ProPublica notes that among these 1996 ideas was a call for returning undocumented immigrants “to the foreign contiguous territory from which they arrived.” The memo goes on to point out how pushing the immigrants back into Mexico would benefit DHS’s budget, saying that it would, “save the Department’s detention and adjudication resources.” 

One problem with this idea, experts note, is that hundreds of thousands of illegal border crossers are not Mexicans  — they are Guatemalans, Hondurans, Salvadorans, Brazilians, Ecuadorans, and Haitians – and it is not clear why Mexico would agree to accept them.

Currently, these border crossers, once they enter the United States, can apply for asylum. The plan outlined in Kelly’s memos envisions these asylum seekers doing so from Mexico: The plan says that Mexico would likely build facilities to house these returned border crossers, and those among them who wish to apply for asylum in the United States would do so via videoconference calls with U.S. immigration officials from facilities in Mexico.

Former senior Mexican and American immigration officials said that another problem with the plan is that it may well create new security problems along the border, as U.S. and Mexican authorities try to push unwanted migrants back and forth.

The American Immigration Lawyers Association said that the proposal would violate U.S. law and international treaty obligations. Mexico is as likely to embrace the plan as it did the notion of paying for a wall. “I would expect Mexico to respond with an emphatic ‘No,’” Gustavo Mohar, a former senior Mexican immigration and national security policy official, told ProPublica.

The Kelly plan dramatically expands expedited removal, or summary deportation, of undocumented immigrants. So far, the enforcement of expedited removal has been limited to those immigrants apprehended within fourteen days of illegally entering the United States and within 100 miles of Canada or Mexico. The memos signed by Kelly would allow use of expedited removal anywhere in the country against anyone who entered illegally within the past two years.

Lucas Guttentag, a DHS adviser and Stanford law professor, said this would “unleash chaos,” violate due process, and face challenges in court, similar to those that scuttled the administration’s travel ban.

“Anyone who complained about Obama as the deporter-in-chief,” David Martin, formerly DHS’s principal deputy general counsel, told ProPublica, “is unfortunately going to get a taste of what it’s like when someone is really gung-ho.”

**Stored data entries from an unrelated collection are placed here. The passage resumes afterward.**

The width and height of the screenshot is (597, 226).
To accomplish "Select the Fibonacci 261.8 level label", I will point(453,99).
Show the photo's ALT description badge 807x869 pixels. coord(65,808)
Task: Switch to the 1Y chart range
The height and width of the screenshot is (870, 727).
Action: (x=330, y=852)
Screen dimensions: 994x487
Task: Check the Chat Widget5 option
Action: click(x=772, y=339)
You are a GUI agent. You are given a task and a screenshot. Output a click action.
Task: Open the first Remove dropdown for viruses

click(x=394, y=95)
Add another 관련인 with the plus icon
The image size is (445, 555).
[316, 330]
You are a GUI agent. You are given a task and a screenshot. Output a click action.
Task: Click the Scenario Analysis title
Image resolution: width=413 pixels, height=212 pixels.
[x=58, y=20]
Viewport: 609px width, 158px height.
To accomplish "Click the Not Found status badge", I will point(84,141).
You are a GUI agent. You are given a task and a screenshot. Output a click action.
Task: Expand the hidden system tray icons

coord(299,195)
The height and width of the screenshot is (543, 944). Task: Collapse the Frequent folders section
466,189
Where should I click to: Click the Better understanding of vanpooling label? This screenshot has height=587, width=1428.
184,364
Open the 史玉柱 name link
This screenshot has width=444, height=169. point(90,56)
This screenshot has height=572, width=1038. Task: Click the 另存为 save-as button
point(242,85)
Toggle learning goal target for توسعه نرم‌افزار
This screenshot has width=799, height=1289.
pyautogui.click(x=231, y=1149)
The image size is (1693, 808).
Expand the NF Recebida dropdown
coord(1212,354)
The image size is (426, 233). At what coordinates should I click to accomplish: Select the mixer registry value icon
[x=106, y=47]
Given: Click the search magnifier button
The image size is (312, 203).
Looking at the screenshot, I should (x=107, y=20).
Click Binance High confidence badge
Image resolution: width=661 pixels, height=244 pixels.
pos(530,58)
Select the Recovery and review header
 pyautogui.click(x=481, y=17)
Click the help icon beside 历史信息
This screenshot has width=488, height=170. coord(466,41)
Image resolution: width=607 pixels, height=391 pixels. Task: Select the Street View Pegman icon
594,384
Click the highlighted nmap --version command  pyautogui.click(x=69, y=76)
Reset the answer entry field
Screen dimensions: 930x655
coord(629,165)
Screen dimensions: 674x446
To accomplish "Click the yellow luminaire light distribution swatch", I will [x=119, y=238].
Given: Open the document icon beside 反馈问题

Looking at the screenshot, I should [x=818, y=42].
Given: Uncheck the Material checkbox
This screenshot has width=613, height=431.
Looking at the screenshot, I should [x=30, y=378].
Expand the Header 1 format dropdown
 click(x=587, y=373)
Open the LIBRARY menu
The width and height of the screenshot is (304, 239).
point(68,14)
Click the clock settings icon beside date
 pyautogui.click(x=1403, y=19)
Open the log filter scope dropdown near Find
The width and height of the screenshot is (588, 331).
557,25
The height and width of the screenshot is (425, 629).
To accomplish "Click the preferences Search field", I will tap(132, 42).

“The Trump people have clearly bought into the model of harsh enforcement. They apparently think, ‘we’ll be tough, and a lot of people will leave on their own,’” said Martin, an immigration law professor at the University of Virginia. “They believe they’ll win in the court of public opinion. I’m not sure about that. A lot of Americans know hard-working undocumented immigrants. The kind of enforcement Trump’s people are talking about will visibly create many more sympathetic cases than unsympathetic ones.”